Are there built-in ways to construct/deconstruct a dataframe from/to a Python list-of-Python-lists?
As far as the constructor (let's call it make_df
for now) that I'm looking for goes, I want to be able to write the initialization of a dataframe from literal values, including columns of arbitrary types, in an easily-readable form, like this:
df = make_df([[9.75, 1],
[6.375, 2],
[9., 3],
[0.25, 1],
[1.875, 2],
[3.75, 3],
[8.625, 1]],
['d', 'i'])
For the deconstructor, I want to essentially recover from a dataframe df
the arguments one would need to pass to such make_df
to re-create df
.
AFAIK,
- officially at least, the pandas.DataFrame constructor accepts only a numpy ndarray, a dict, or another DataFrame (and not a simple Python list-of-lists) as its first argument;
- the pandas.DataFrame.values property does not preserve the original data types.
I can roll my own functions to do this (e.g., see below), but I would prefer to stick to built-in methods, if available. (The Pandas API is pretty big, and some of its names not what I would expect, so it is quite possible that I have missed one or both of these functions.)

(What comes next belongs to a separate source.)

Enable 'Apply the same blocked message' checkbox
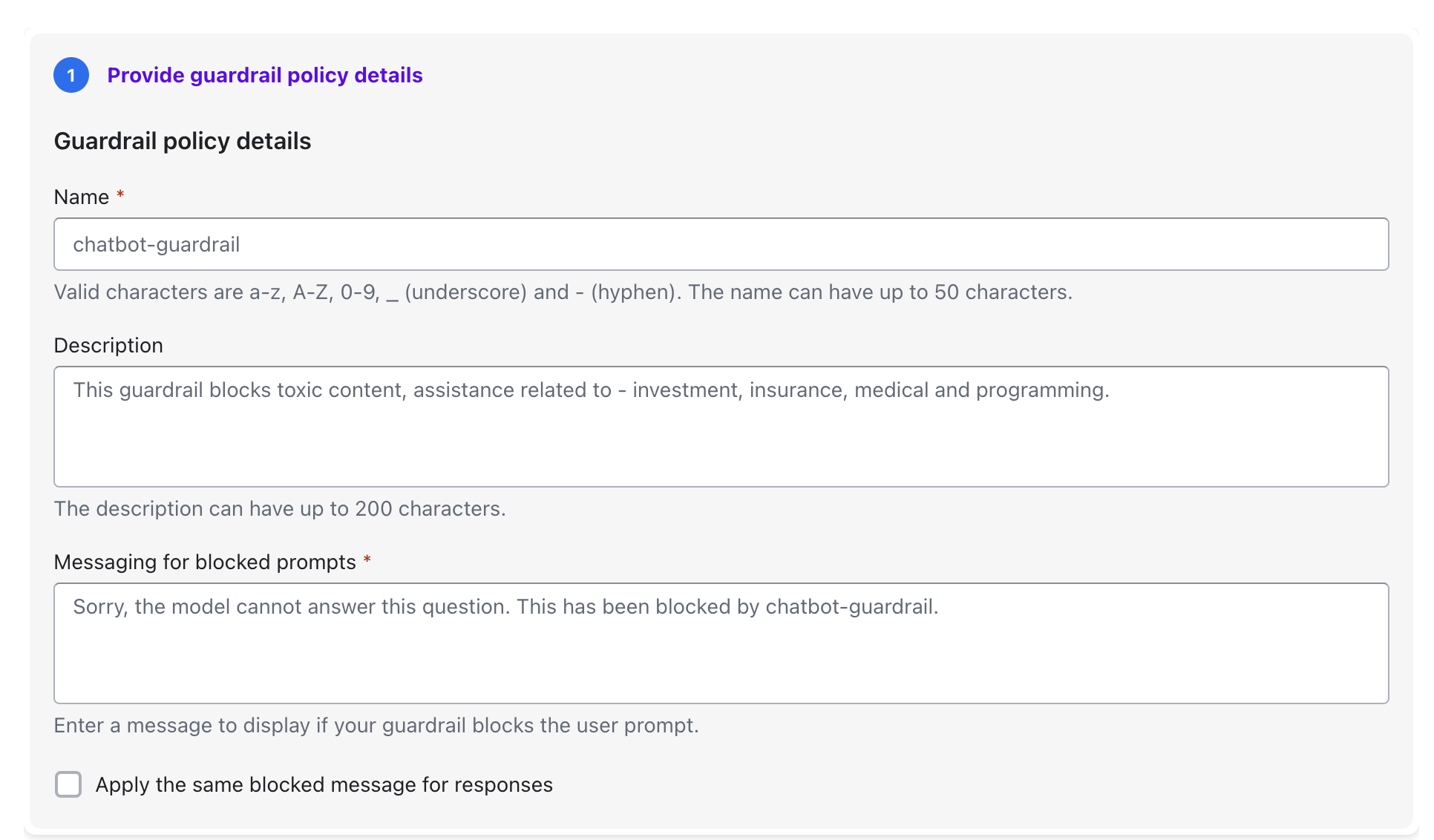1434x840 pixels. pos(68,784)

FWIW, below is a hand-rolled version of what I described above, minimally tested. (I doubt that it would be able to handle every possible corner-case.)
import pandas as pd
import collections as co
import pandas.util.testing as pdt
def make_df(values, columns):
return pd.DataFrame(co.OrderedDict([(columns[i],
[row[i] for row in values])
for i in range(len(columns))]))
def unmake_df(dataframe):
columns = list(dataframe.columns)
return ([[dataframe[c][i] for c in columns] for i in dataframe.index],
columns)
values = [[9.75, 1],
[6.375, 2],
[9., 3],
[0.25, 1],
[1.875, 2],
[3.75, 3],
[8.625, 1]]
columns = ['d', 'i']
df = make_df(values, columns)
Here's what the output of the call to make_df
above produced:
>>> df
d i
0 9.750 1
1 6.375 2
2 9.000 3
3 0.250 1
4 1.875 2
5 3.750 3
6 8.625 1
A simple check of the round-trip1:
>>> df == make_df(*unmake_df(df))
True
>>> (values, columns) == unmake_df(make_df(*(values, columns)))
True
BTW, this is an example of the loss of the original values' types:
>>> df.values
array([[ 9.75 , 1. ],
[ 6.375, 2. ],
[ 9. , 3. ],
[ 0.25 , 1. ],
[ 1.875, 2. ],
[ 3.75 , 3. ],
[ 8.625, 1. ]])
Notice how the values in the second column are no longer integers, as they were originally.
Hence,
>>> df == make_df(df.values, columns)
False
1 In order to be able to use ==
to test for equality between dataframes above, I resorted to a little monkey-patching:
def pd_DataFrame___eq__(self, other):
try:
pdt.assert_frame_equal(self, other,
check_index_type=True,
check_column_type=True,
check_frame_type=True)
except:
return False
else:
return True
pd.DataFrame.__eq__ = pd_DataFrame___eq__
Without this hack, expressions of the form dataframe_0 == dataframe_1
would have evaluated to dataframe objects, not simple boolean values.